0

I have a regex pattern:

\(\s*\'\s*(.*?)\s*\'\)

This pattern means, get any text between ('TEXT').

There is a problem: The text may have a HTML tags.

So I want a pattern. If it didn't find a HTML tags, get the text normally, but if it found a HTML tags, the pattern get the text between the tags.


Example:

If the text is

('foo foo text here')

the pattern gets:

foo foo text here


And if the text is:

('<div class='test'> foo foo text here </div>')

the pattern gets

foo foo text here

So the pattern ignore the HTML tags (if there is any), and grab the text .

nhahtdh
  • 55,989
  • 15
  • 126
  • 162
Abdullah Raid
  • 545
  • 1
  • 4
  • 14

2 Answers2

4

You can call strip_tags() inside your preg_match(). That will turn:

('<div class='test'> foo foo text here </div>')

Into:

( 'foo foo text here' )

Then your regex as you designed it will remove the parens.
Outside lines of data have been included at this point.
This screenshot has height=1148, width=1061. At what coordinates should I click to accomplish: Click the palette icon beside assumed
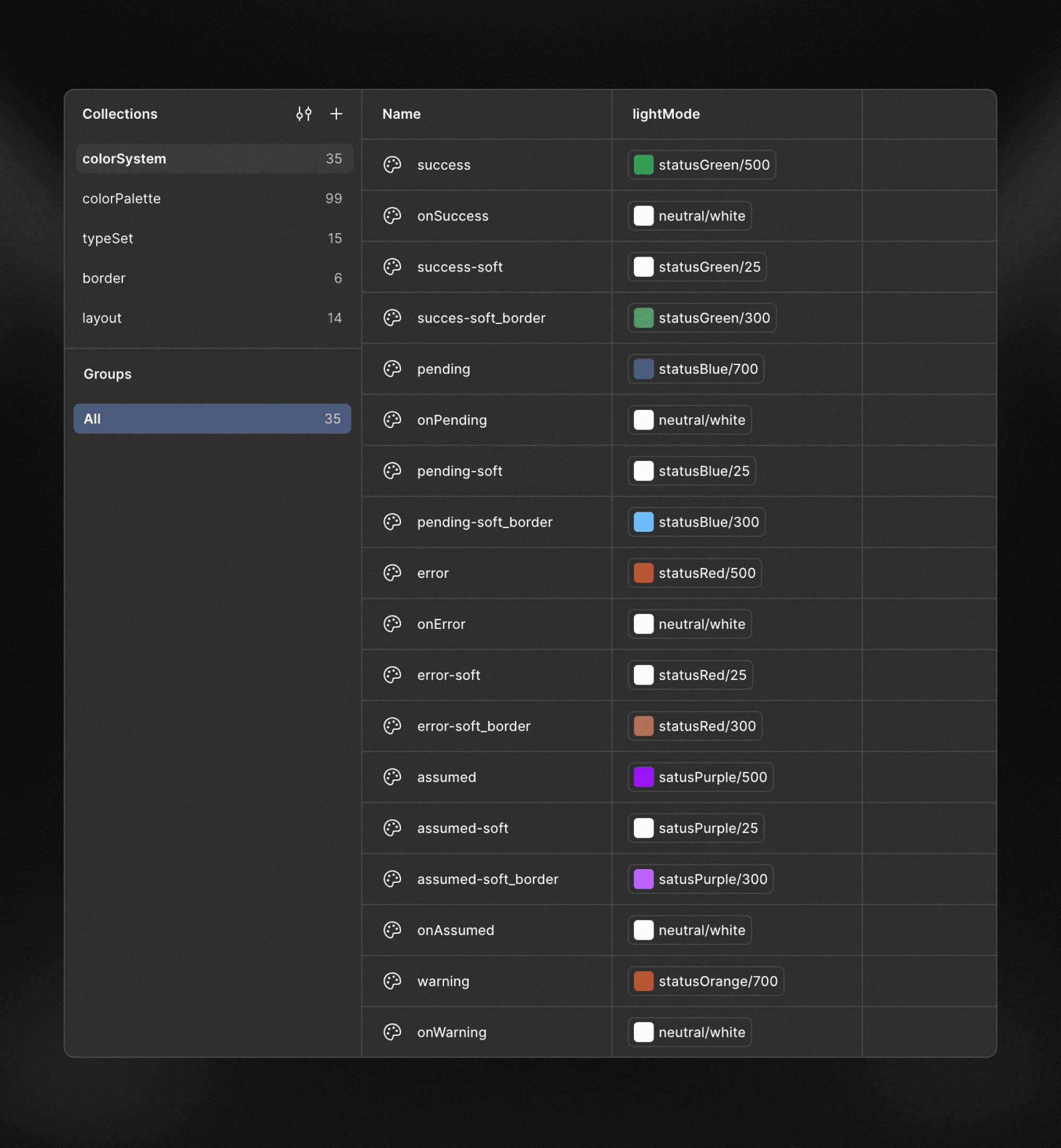(x=392, y=777)
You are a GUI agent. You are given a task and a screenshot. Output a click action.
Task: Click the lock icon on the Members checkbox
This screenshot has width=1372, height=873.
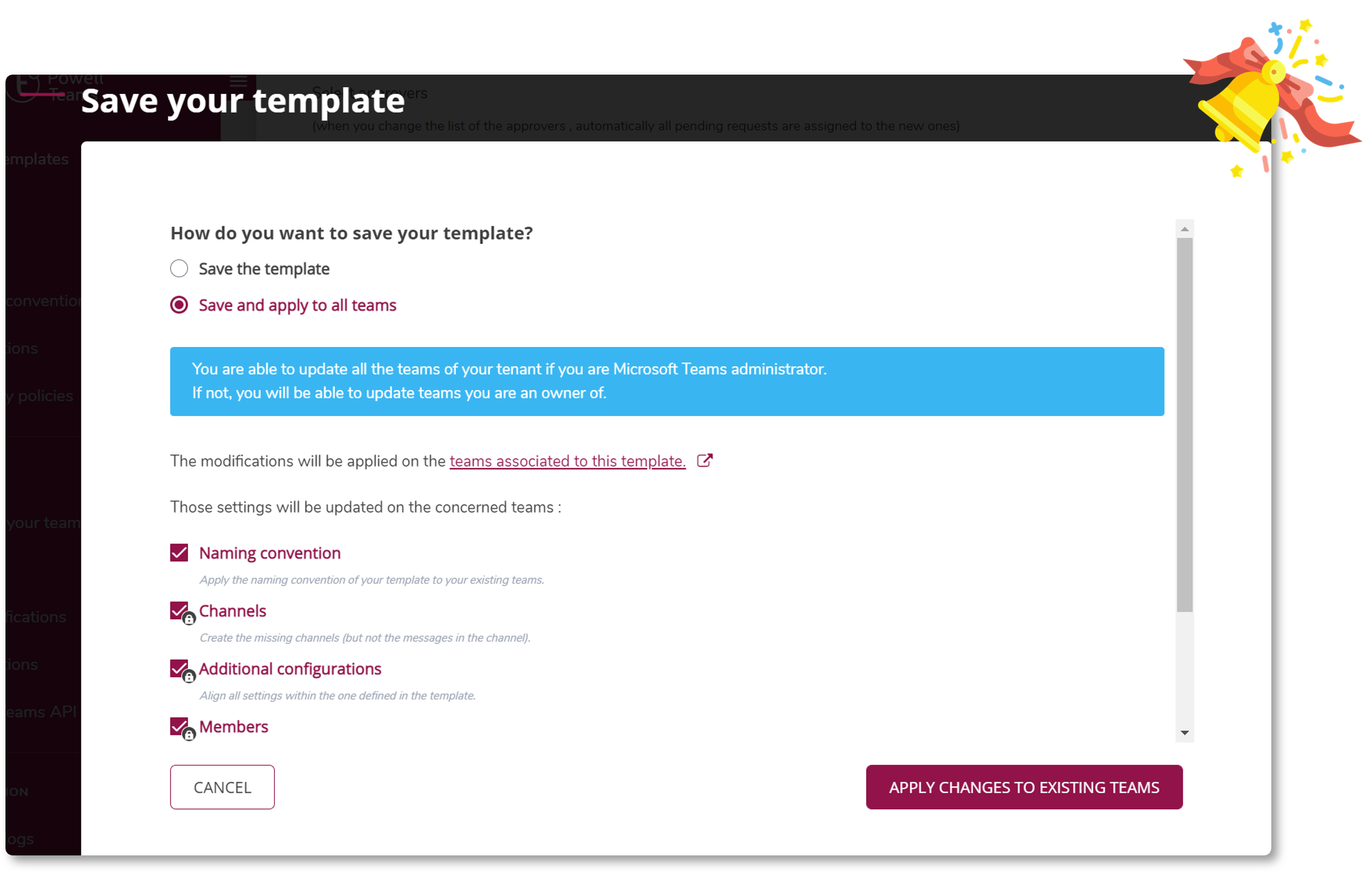coord(189,735)
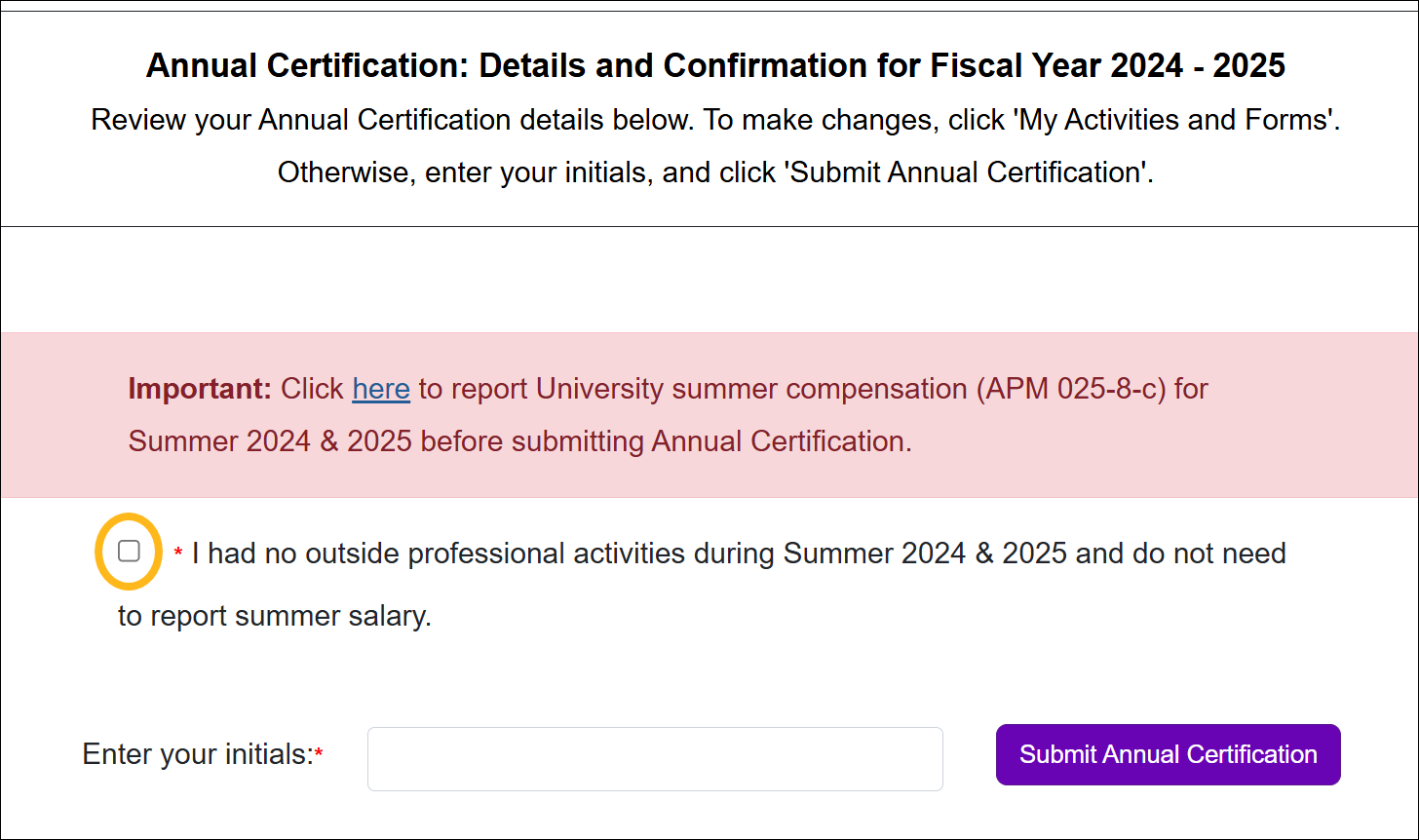This screenshot has height=840, width=1419.
Task: Click the 'Enter your initials:' label
Action: [197, 754]
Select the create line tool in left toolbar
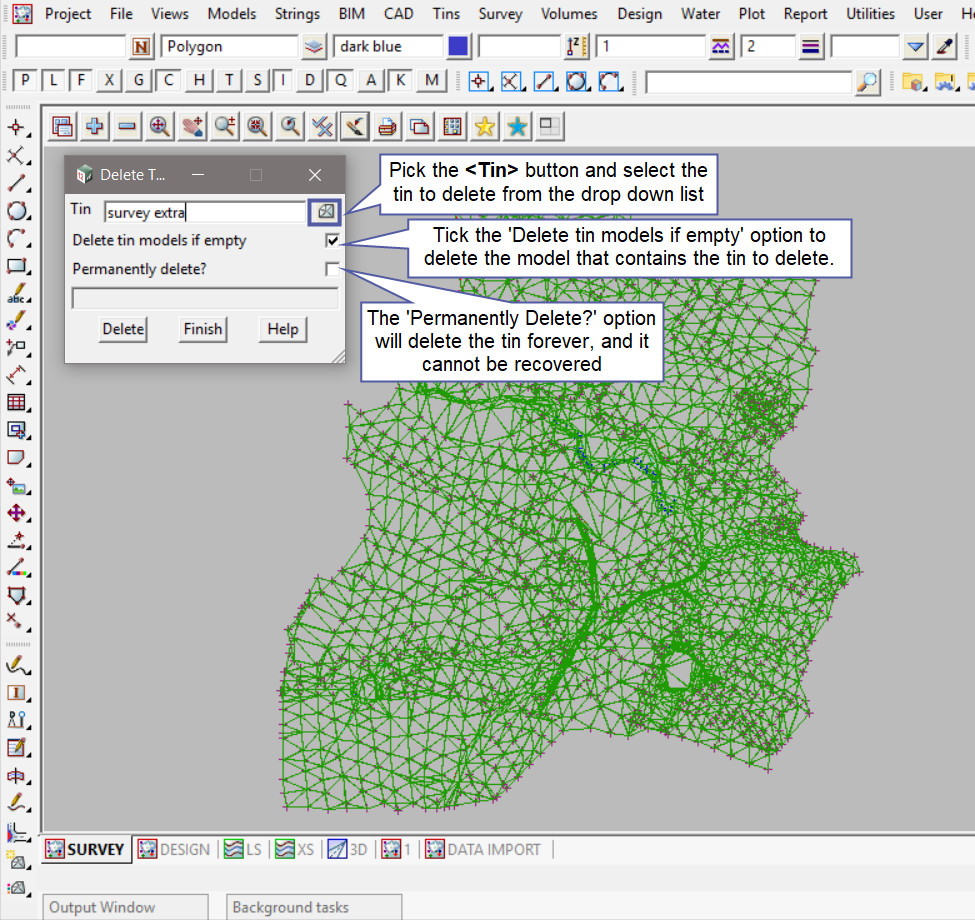The width and height of the screenshot is (975, 920). (x=16, y=183)
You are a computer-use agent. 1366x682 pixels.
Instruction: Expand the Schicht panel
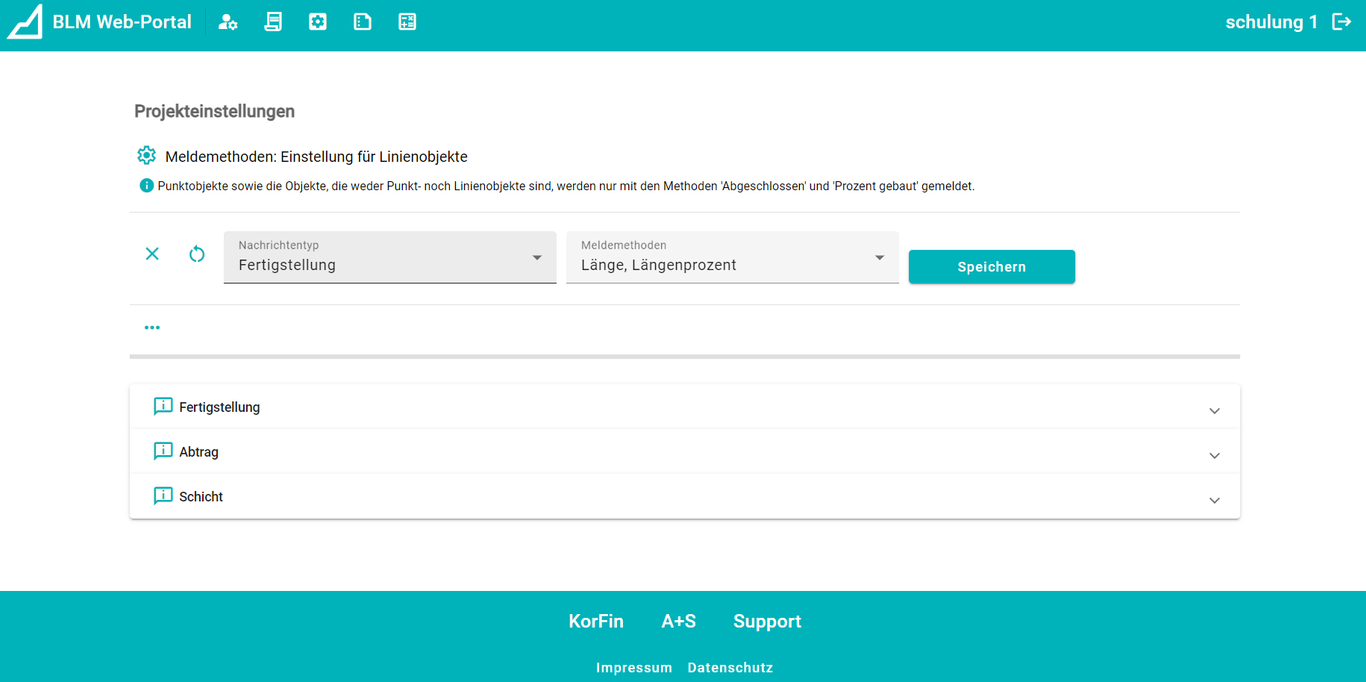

preg_match("/\(\s*\'\s*(.*?)\s*\'\)/", strip_tags($yourstring), $matches);
Michael Berkowski
  • 267,341
  • 46
  • 444
  • 390
0

I believe this works as well:

>\s*(.*?)\s*</|\(\s*\'(?!<)\s*(.*?)\s*\'\)

Although it does capture to two different capture groups.

At least it might be another option :-)

Nathan Fox
  • 4,023
  • 1
  • 23
  • 18